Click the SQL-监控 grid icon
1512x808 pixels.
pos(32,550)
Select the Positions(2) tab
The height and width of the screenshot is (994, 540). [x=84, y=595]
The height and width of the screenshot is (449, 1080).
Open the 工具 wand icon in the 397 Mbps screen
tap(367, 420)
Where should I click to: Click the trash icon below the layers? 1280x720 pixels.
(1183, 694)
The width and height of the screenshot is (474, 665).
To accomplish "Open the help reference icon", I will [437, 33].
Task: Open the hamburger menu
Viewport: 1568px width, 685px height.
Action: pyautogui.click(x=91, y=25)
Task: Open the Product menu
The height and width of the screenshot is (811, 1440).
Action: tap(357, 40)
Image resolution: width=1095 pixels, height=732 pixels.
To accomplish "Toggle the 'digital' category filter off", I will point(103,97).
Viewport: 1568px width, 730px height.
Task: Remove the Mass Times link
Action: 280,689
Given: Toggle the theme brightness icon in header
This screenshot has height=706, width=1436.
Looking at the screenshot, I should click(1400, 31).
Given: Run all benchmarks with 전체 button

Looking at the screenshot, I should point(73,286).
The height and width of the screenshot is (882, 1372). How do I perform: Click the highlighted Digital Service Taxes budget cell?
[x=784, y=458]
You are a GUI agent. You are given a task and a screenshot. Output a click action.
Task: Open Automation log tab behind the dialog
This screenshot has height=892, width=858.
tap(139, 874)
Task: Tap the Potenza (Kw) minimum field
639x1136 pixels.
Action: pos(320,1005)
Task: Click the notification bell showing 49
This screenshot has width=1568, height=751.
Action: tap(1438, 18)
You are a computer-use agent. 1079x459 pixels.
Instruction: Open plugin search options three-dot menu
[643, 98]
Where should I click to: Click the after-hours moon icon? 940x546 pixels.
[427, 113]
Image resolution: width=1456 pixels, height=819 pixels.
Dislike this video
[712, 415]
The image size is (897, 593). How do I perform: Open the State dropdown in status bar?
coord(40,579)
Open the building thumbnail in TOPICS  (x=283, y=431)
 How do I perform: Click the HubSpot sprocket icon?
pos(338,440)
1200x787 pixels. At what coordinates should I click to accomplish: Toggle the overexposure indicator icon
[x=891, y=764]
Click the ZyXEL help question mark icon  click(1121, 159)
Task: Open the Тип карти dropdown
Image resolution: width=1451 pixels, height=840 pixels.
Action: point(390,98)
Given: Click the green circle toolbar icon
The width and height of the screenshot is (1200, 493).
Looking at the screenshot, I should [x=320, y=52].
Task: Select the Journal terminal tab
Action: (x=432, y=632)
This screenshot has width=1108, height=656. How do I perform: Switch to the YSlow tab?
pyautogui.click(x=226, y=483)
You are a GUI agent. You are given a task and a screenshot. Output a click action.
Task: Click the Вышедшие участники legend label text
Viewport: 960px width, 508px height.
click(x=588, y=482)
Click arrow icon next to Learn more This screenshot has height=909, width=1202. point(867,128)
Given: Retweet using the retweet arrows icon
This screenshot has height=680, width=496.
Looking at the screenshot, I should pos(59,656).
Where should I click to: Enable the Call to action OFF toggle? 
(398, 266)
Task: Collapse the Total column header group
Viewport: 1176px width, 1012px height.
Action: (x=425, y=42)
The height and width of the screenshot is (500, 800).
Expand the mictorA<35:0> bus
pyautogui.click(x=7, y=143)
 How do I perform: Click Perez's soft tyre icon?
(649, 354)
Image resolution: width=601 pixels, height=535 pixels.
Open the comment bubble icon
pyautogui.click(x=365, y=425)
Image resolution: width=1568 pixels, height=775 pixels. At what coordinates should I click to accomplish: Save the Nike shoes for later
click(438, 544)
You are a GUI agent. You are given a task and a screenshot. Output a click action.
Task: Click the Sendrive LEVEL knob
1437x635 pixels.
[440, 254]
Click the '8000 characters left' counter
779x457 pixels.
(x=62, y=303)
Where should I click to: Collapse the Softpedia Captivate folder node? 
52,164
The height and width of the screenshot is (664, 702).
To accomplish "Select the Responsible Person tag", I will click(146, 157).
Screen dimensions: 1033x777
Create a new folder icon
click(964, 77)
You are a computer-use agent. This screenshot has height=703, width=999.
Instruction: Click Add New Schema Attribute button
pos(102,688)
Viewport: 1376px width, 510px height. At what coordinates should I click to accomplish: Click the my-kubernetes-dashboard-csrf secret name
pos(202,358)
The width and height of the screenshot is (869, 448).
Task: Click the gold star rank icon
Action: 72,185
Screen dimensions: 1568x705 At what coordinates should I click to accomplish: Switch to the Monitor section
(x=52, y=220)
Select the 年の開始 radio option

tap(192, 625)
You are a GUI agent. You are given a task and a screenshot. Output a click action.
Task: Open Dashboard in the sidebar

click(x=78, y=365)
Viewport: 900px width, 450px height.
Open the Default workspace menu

DIRECTIONS:
Which lines in the listing above contain the string "Where"? Pull out each of those lines in full, and treat uppercase and lowercase as different.

IN RESPONSE:
Where should I click to: Click the trash icon below the layers? 1280x720 pixels.
Where should I click to: Click the after-hours moon icon? 940x546 pixels.
Where should I click to: Enable the Call to action OFF toggle? 
Where should I click to: Collapse the Softpedia Captivate folder node? 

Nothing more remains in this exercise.